**TASK INSTRUCTIONS**
Look for the line with "The width and height of the screenshot is (647, 350)."; please transcribe it and every later line in the entries exactly, up to the end, leaving pictures out.
[Opening MATERIAL PROVIDED section]
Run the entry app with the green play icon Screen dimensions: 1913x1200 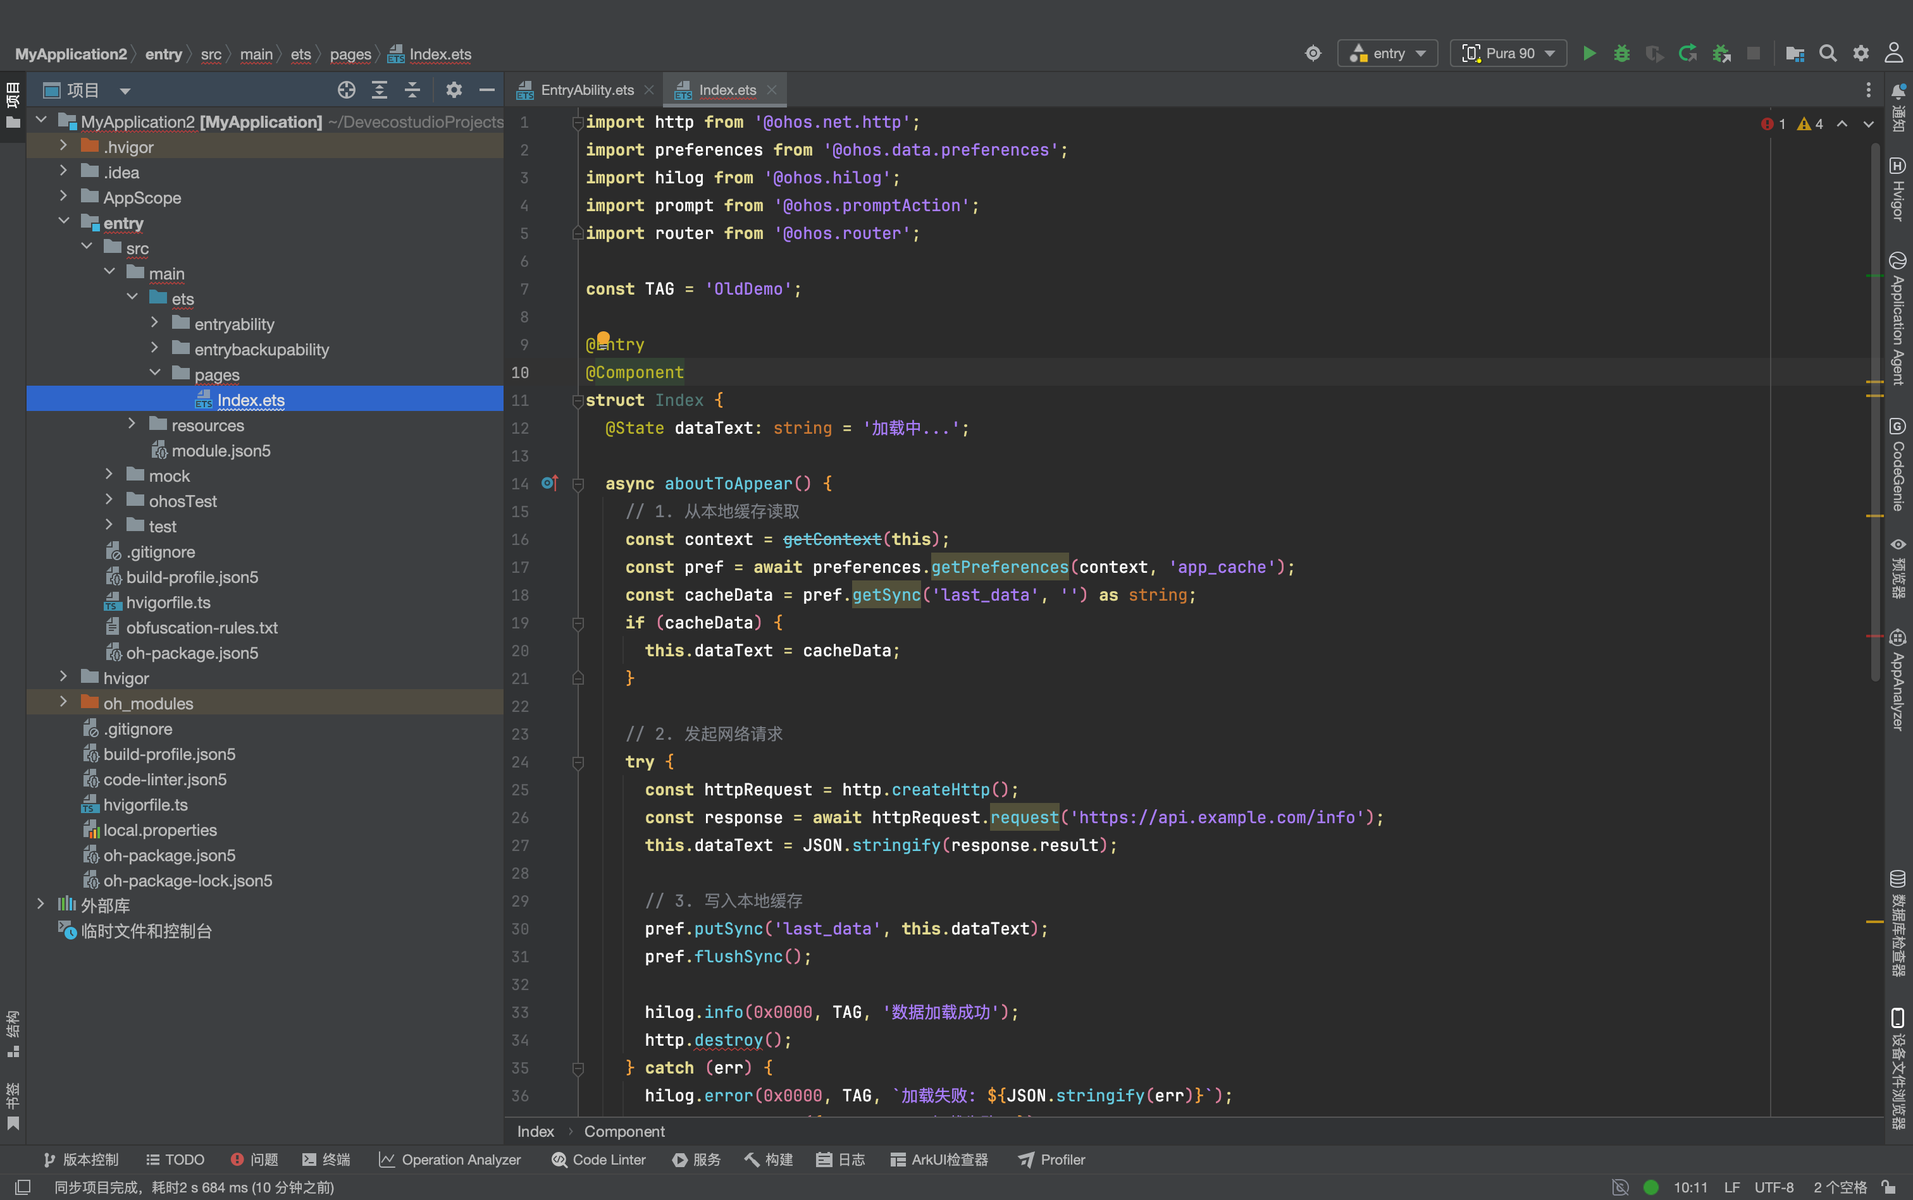click(x=1589, y=53)
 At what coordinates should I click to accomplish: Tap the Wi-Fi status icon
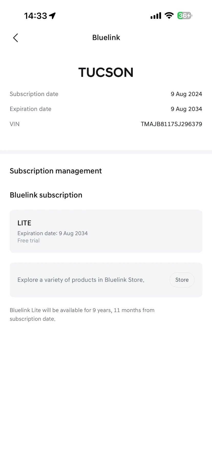169,16
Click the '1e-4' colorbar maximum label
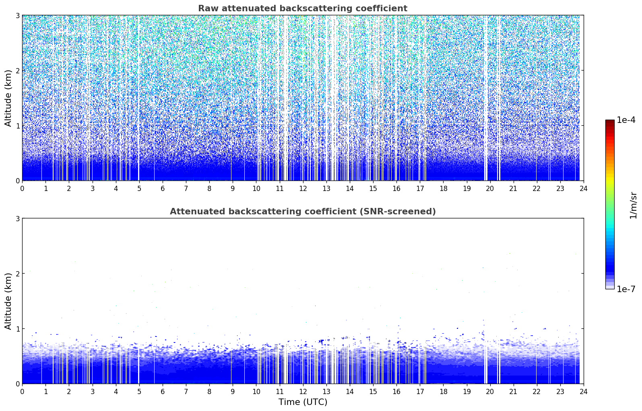Image resolution: width=642 pixels, height=411 pixels. tap(626, 120)
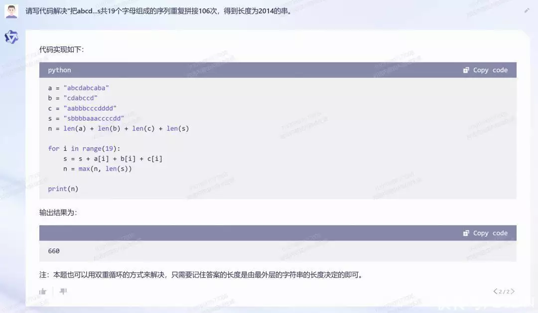Image resolution: width=538 pixels, height=313 pixels.
Task: Click the "代码实现如下:" heading text
Action: (62, 50)
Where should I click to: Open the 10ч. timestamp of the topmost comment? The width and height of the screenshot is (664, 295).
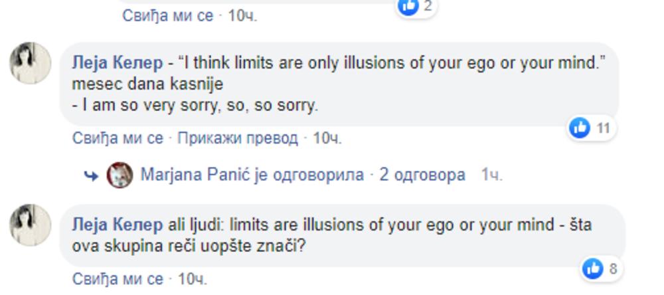click(242, 15)
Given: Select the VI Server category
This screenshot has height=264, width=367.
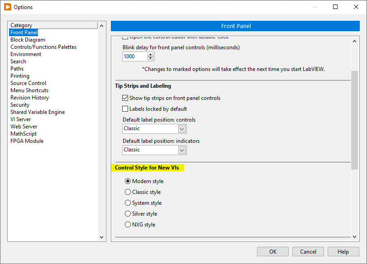Looking at the screenshot, I should [x=21, y=119].
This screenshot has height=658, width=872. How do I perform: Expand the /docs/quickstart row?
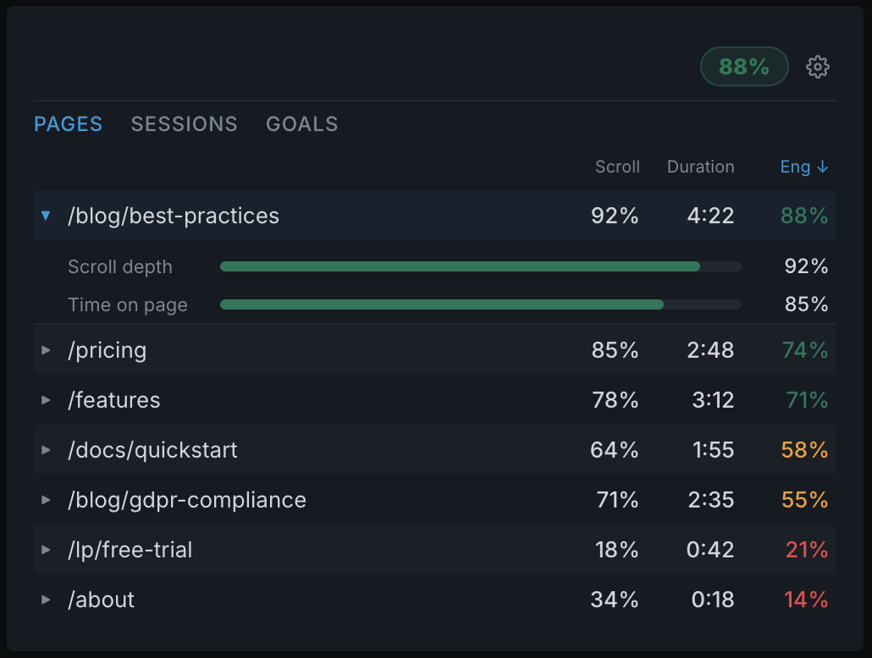pos(47,450)
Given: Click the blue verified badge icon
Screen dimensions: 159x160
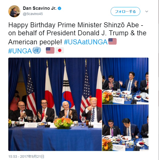Looking at the screenshot, I should pyautogui.click(x=59, y=8).
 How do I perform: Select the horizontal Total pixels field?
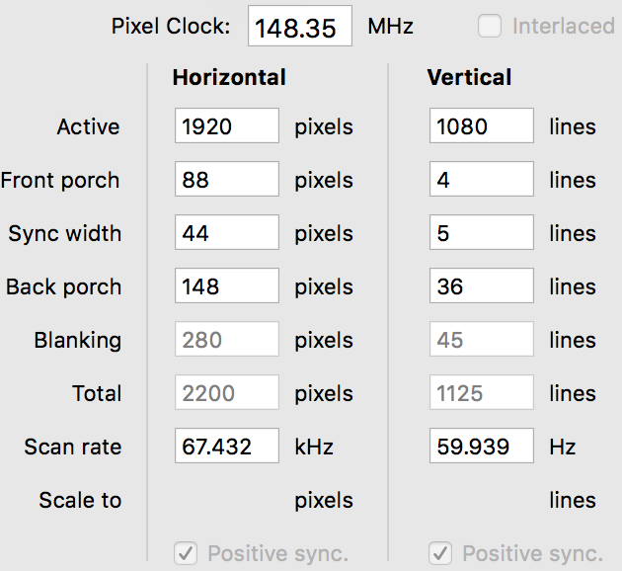(x=227, y=393)

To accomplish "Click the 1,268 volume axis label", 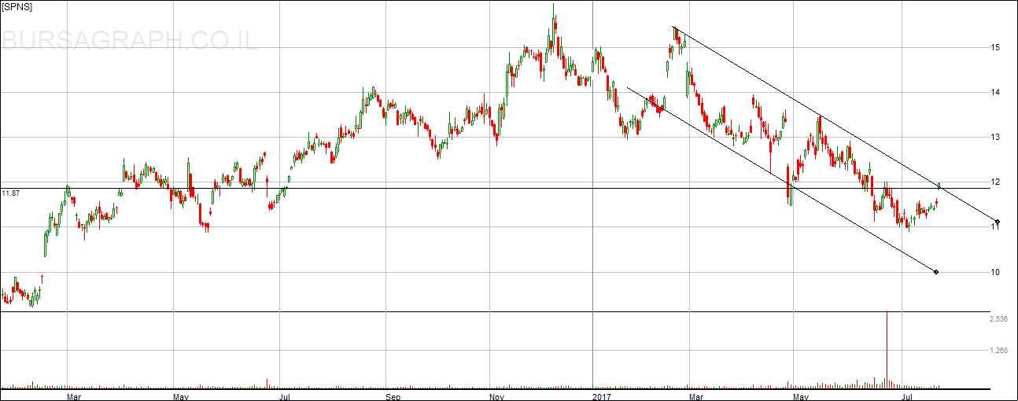I will [x=998, y=351].
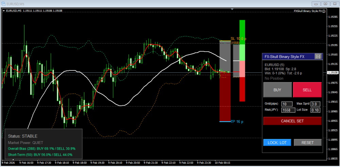Click the Lot Size input field
The image size is (340, 167).
315,110
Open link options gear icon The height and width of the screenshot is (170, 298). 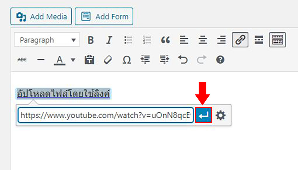click(221, 115)
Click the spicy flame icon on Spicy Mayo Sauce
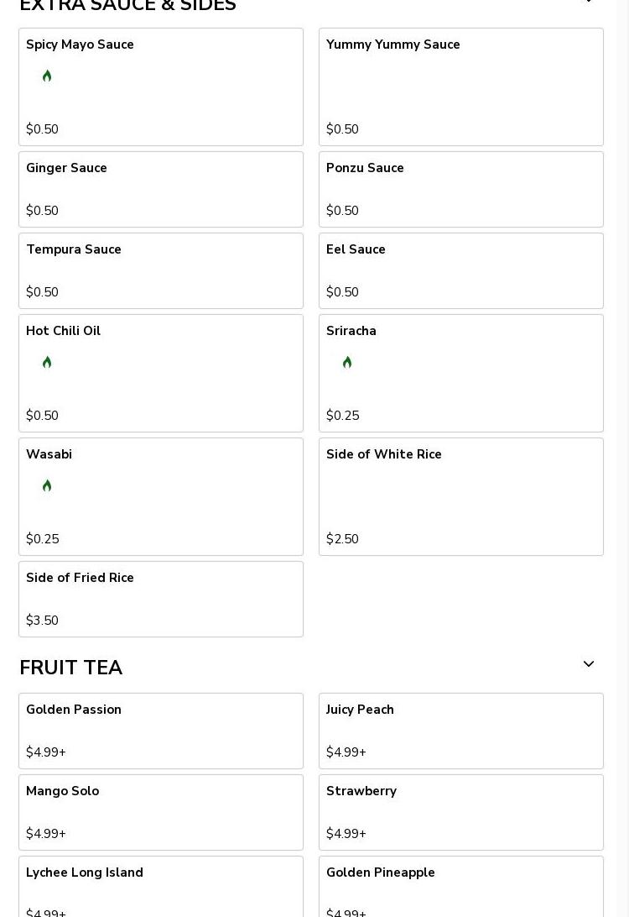The image size is (629, 917). coord(47,76)
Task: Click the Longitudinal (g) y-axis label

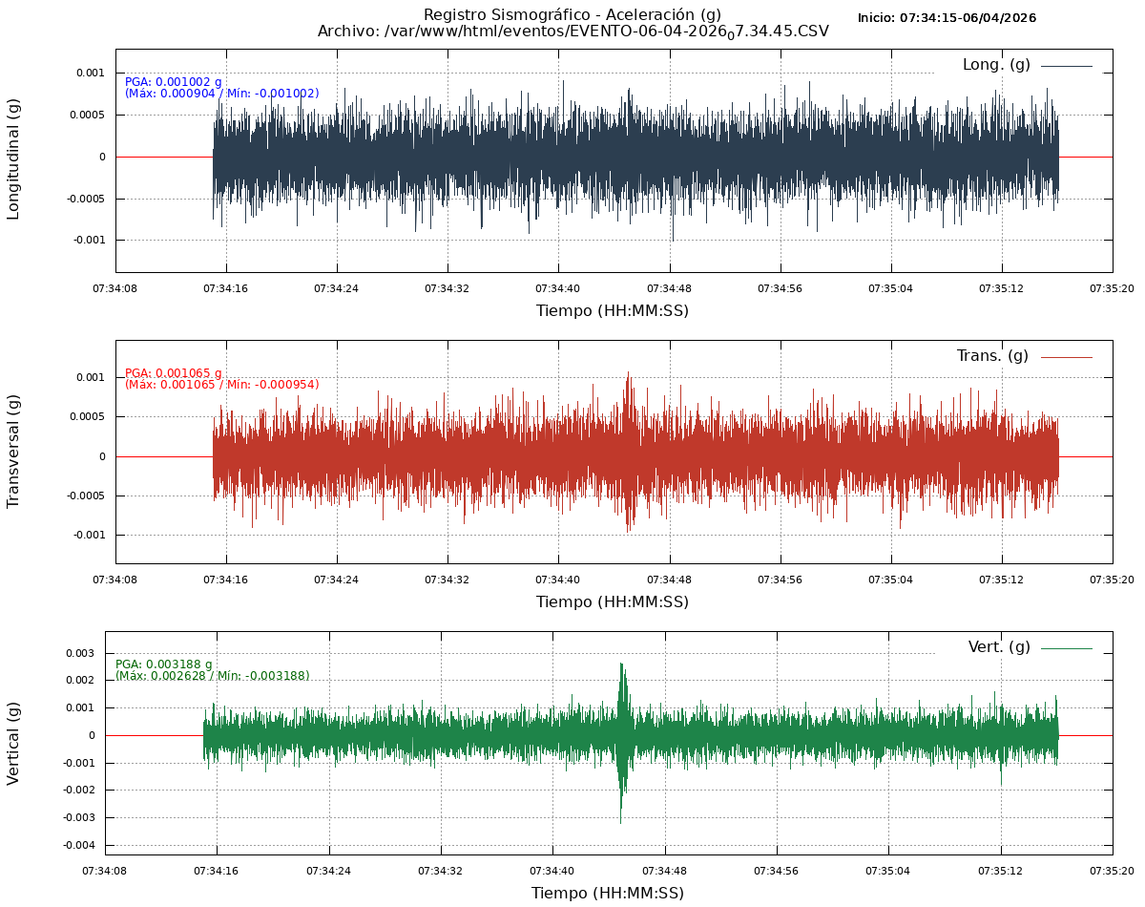Action: pyautogui.click(x=13, y=158)
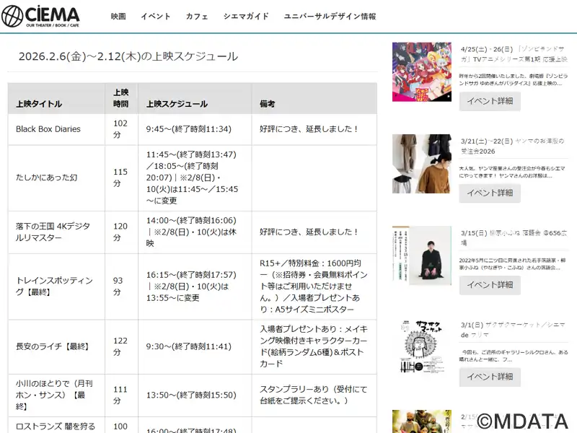
Task: Open the Zombie Land Saga event thumbnail
Action: coord(421,71)
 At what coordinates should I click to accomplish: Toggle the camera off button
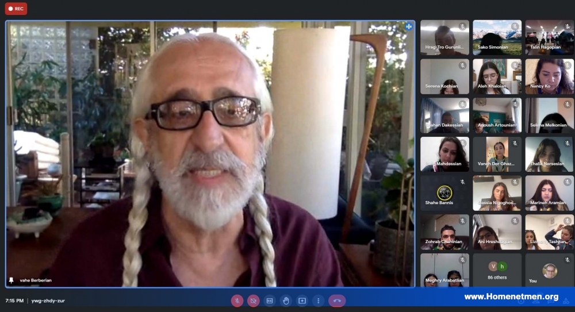tap(253, 301)
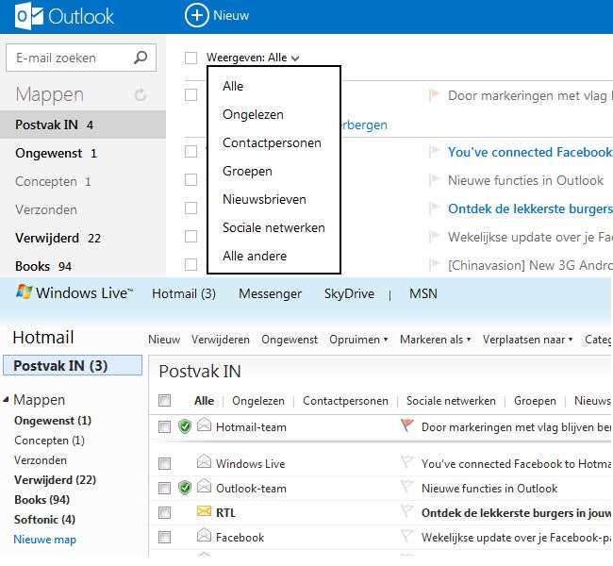Viewport: 613px width, 566px height.
Task: Select the checkbox for the Facebook email
Action: (165, 537)
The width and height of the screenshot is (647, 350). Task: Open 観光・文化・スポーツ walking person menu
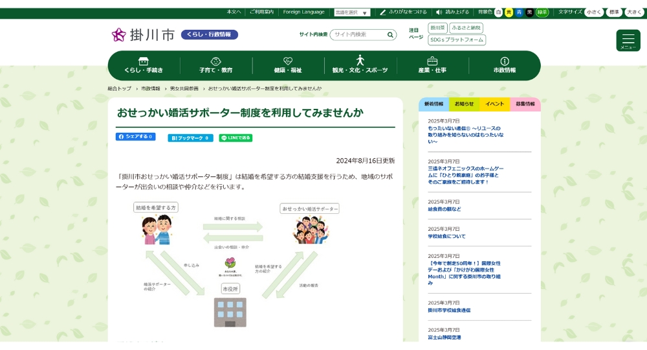(360, 65)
[Closing MATERIAL PROVIDED section]
**RESPONSE AREA**
The width and height of the screenshot is (647, 350). Task: Open 観光・文化・スポーツ walking person menu
(360, 65)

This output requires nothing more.